9800/9700 Z-fill question.

So, seems to me like the summary is:

4xAA: no cards have fast Z writes
2xAA: GeForceFX and Radeon 9x00 have speed gain (more for the GeForceFX). No speed gain for GeForce 6800.
No AA: GeForceFX and GeForce 6800 have a speed gain (almost 2x). Radeons have no speed gain.

I'm baffled by the 4xAA results. It's a commonly used AA mode, and I'm not sure why there's no optimisation for it on any of the cards. Any technical reason for it? (I can't really see it.)

I can see ATI gaining no benefit from this in benchmarks, since No-AA and 4xAA are the common settings. 2xAA is rarely benchmarked. It'd be interesting to see some 2x benchmark results for Doom3.
 
I'm baffled by the 4xAA results. It's a commonly used AA mode, and I'm not sure why there's no optimisation for it on any of the cards. Any technical reason for it? (I can't really see it.)

Bandwidth.
 
Mostly internal bandwidth (from ROP to tile cache), and die space for the ROPs. External bandwidth too, but compression does a good job in reducing the difference between 2x and 4x. The case that pixels take only one clock in the shader isn't that common to justify the cost any more. Two ROPs per pipe are enough.
 
Yep, since if you simply look at the multitexturing results, you'll note that at more than two textures per pixel, there is no performance drop from 2x or 4x FSAA. This shows that the if a pixel takes more than one clock to output (at 4x FSAA, it takes two clocks), then there's no problem if the pxiel takes at least that amount of time to process.
 
It should be noted that the 5900XT (mine) on the second graph is running at 5900 ultra speeds (hence it beating the 5900).

I'm rather glad that the Z fill boost is still apparent on the NV35 at 2xAA.
I was ruling out the use of AA in Doom3 completely, but it looks like I should get reasonable results with 2x at least.

It's unfortunate that NV40 class cards don't enjoy the same Z boost with AA, but they seem plenty fast enough anyway :)
 
Chalnoth said:
Now I just wish the 6800 non-Ultra had 256MB of RAM. With the high texture requirements of some games (UT2k4, Far Cry, in particular), it really needs it.
Yeah, but then the 6800 wouldn't be such a bargain. I think ATI needs to desperately release a 128MB X800PRO to compete with the 6800, or a 500MHz eight-piped card to replace the 9800XT.

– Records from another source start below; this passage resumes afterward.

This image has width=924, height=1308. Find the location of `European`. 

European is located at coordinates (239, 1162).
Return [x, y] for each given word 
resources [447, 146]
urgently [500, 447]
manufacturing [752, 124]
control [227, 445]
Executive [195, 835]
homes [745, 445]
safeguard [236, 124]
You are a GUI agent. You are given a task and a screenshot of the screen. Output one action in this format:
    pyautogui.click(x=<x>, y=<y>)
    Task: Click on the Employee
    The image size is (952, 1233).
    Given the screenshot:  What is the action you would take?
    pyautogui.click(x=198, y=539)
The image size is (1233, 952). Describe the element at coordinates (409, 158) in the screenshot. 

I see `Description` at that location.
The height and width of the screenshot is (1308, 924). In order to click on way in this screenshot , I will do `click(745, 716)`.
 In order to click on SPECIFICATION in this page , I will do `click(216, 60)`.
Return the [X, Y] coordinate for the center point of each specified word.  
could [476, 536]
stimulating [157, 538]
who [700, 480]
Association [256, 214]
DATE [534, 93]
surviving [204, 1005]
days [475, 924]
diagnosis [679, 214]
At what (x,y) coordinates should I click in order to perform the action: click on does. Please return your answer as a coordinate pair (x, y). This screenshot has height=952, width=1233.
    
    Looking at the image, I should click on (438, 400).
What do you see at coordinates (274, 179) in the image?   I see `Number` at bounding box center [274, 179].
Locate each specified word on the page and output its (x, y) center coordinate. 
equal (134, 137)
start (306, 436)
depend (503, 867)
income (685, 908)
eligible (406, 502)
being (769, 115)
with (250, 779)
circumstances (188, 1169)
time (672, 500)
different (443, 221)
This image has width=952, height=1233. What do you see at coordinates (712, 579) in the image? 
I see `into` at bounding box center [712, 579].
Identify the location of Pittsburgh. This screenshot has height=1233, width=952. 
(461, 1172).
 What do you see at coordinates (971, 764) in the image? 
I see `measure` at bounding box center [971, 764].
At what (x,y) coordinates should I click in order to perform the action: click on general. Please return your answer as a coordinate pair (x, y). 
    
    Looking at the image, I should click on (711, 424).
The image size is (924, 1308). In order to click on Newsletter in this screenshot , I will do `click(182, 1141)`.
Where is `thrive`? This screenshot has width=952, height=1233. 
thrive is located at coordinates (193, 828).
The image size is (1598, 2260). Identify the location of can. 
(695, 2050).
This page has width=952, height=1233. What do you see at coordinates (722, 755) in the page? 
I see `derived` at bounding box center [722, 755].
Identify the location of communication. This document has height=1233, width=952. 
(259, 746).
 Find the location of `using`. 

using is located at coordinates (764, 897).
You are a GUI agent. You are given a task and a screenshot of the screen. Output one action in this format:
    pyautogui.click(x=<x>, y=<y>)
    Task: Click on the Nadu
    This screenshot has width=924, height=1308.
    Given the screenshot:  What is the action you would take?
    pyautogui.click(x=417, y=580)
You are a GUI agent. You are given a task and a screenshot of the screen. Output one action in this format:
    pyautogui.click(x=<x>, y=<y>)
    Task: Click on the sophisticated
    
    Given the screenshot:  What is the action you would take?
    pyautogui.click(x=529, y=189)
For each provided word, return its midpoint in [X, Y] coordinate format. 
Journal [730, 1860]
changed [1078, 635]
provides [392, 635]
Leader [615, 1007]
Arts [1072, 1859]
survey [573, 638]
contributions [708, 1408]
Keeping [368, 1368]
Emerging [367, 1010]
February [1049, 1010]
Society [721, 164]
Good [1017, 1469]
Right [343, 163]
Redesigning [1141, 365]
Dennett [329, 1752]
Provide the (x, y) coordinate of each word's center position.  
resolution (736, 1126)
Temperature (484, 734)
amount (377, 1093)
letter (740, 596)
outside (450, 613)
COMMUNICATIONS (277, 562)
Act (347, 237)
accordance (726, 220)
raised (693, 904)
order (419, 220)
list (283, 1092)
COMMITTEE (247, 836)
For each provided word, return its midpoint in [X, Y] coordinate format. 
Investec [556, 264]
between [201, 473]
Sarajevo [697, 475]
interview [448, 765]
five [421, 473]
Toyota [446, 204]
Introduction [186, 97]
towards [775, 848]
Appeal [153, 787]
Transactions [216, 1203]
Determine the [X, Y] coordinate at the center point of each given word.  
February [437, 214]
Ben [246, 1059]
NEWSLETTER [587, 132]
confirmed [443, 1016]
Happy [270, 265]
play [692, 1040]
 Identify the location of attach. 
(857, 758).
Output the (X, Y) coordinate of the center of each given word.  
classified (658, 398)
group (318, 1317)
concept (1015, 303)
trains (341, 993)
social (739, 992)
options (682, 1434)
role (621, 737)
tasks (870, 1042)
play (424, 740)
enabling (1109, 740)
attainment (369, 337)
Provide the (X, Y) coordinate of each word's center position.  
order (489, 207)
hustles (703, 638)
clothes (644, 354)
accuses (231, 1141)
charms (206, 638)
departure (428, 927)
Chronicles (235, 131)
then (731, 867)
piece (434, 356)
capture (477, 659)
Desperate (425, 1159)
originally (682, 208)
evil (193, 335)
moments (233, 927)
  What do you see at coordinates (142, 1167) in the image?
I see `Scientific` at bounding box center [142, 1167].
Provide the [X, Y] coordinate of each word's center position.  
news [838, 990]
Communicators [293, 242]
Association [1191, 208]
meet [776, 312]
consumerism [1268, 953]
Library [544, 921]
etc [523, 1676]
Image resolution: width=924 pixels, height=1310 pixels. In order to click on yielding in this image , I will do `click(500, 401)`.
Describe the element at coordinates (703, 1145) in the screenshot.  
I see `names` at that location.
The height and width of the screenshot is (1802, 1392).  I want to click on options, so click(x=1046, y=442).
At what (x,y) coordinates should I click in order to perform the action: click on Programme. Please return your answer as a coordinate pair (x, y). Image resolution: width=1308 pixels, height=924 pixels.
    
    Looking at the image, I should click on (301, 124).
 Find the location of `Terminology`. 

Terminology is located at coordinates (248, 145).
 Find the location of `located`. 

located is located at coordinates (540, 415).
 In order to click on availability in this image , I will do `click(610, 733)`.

Heck, even 256MB 9800PRO's cost nearly $300. I don't see how you could market a 256MB 6800NU. The GT is so much more for just a bit more money.
 
Man, the first page of this thread has got to be the longest (in terms of how many lines) that I've ever seen here. :D

Now all we need are some X800 results, both XT and PRO.
 
Well, Mintmaster, just keep in mind that the 6800 non-Ultra is limited far more by its amount of memory than its fillrate. I think a 256MB non-Ultra would fit well at around $350 msrp.

But, I think I'm going to keep my non-Ultra for the time being. It's really pretty good, and only rarely do I have to drop below 1280x960 with 4x FSAA. I'll just wait until I get a PCI Express platform before changing video cards again.
 
Code:
FillrateBenchmark(tm) 2004 - "easy benchmark series"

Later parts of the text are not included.